Цветущие красными цветами молодые растения, заключенные в черные пластиковые трубы, ждут, чтобы мы их высадили в землю напротив начальной школы. Эта школа всегда выглядела нарядно. Я вспоминаю здешние интерьеры с их ярко-желтыми стенами, зеленым кафельным полом и синими дверьми классных комнат. В начальной школе легко было чувствовать себя в безопасности. Когда я была маленькой, я никогда не думала об опасности. «Я и сейчас здесь в безопасности, – говорю я себе. – Здесь нет листка со стихотворением. Папины проблемы тоже закончились. Я в безопасности и здесь, и везде».

Кроме, может быть, малого холма, где я, вопреки твердому решению держаться в стороне, часто ловлю себя на том, что смотрю на Кая, теряясь в сомнениях. Желая снова говорить с ним, но не смея сказать ничего, кроме общих фраз, которые мы говорим всем и всегда.

Глядя через плечо, я ищу Кая, но его нигде не видно.

– Что это за цветы? – спрашивает Ксандер, когда мы начинаем копать.

Земля черная и плотная. Когда ее приподнимаешь, она слипается в комья.

– Новые розы, – отвечаю я. – Наверно, они растут и в вашем саду. У нас они есть.

Я не говорю ему, что моя мама их не особо любит. Она считает, что новые розы в садах и скверах нашего Сити слишком искажены гибридизацией и не похожи на своих естественных предков. Но выращивание старых роз требует больших усилий, каждый новый цветок – это победа. А эти цветы – выносливые, яркие и эффектные, легко размножаются, живучи и долговечны.

– Мы не сажаем новые розы в наших сельскохозяйственных районах, – говорит мама. – Там растут другие цветы, более дикие.

Когда я была маленькая, она часто рассказывали мне о диких цветах, которые росли свободно в сельскохозяйственных районах. У ее рассказов не было сюжета; они даже не были рассказами, так – описаниями. Но они были красивы и убаюкивали меня.

– «Кружево королевы Анны», – говорила мама тихим нежным голосом. – Дикая морковь. Ее корни можно есть, пока она молодая. Цветки белые, кружевные. Прелестные, как звездочки.

– А кто это, королева Анна? – бормотала я, засыпая.

– Не могу припомнить. Наверное, она из Ста уроков истории. Но тише. Это не важно. Важно то, что перед тобой кружево – слишком много белых цветочков, чтобы их сосчитать, но ты пытаешься, пытаешься это сделать...

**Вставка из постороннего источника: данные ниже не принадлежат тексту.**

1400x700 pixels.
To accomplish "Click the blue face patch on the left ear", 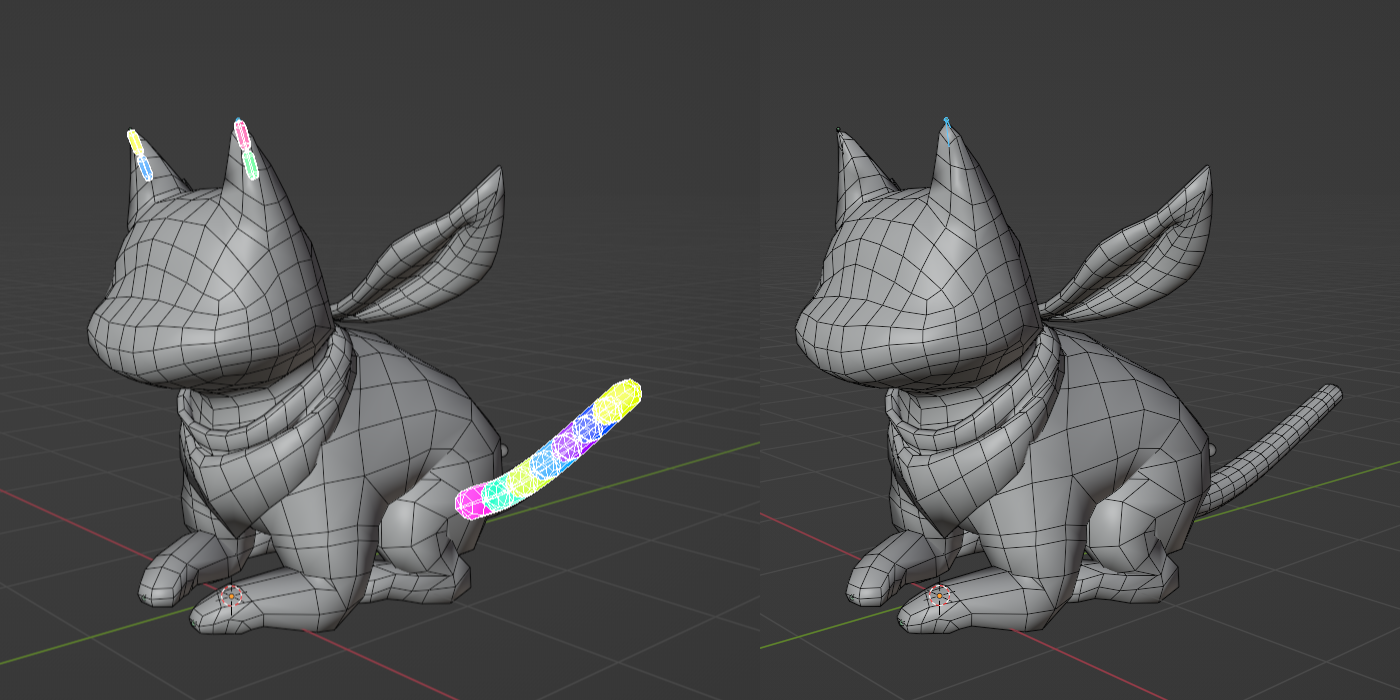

Ксандер подает мне новый кустик, я вытаскиваю его из пластиковой трубки и сажаю в землю. Сильные волокнистые корни в горшках завились кольцами – им некуда было расти. Я расправляю их перед тем, как посадить растение в землю. Глядя на эту землю, вспоминаю грязь на моих ботинках, приставшую к ним во время восхождения. А мысли о восхождении приводят меня к мыслям о Кае. Опять.

Все-таки где же он? Пока мы с Ксандером сажаем цветы и разговариваем, Кай трудится на своей работе, в то время как все остальные развлекаются, или слушает музыку один в полупустом зале. Я представляю себе, как он бродит в толпе, заполняющей, как всегда, игровой центр, в ожидании своей очереди на игру, которую он почти наверняка проиграет. Вижу, как он сидит в кинозале и смотрит фильм и слезы текут по его щекам. Нет. Я гоню его образ из своего сознания. Я больше не буду о нем думать. Выбор сделан.

Но это не я сделала свой выбор. Ксандер чувствует, что я слушаю его не так внимательно, как всегда. Оглядывается, чтобы убедиться, что никто нас не слышит, и говорит мягко:

– Кассия, ты все еще тревожишься о своем отце?

Мой отец.

– Я не знаю, – отвечаю я, и это правда. Трудно сказать, что я чувствую к нему сейчас, когда мой гнев испарился почти против моей воли. Скорее, понимание и сочувствие. Если бы дедушка посмотрел на меня своими горящими глазами и попросил исполнить его последнее желание, могла бы я отказать ему?

Медленно подкрадывается вечер, постепенно затемняя небо. Следы дневного света готовы исчезнуть, когда раздается сигнал. И мы встаем, чтобы полюбоваться нашей работой. Легкий ветерок пролетает над клумбами, которые кажутся ярко-красными в наступивших сумерках.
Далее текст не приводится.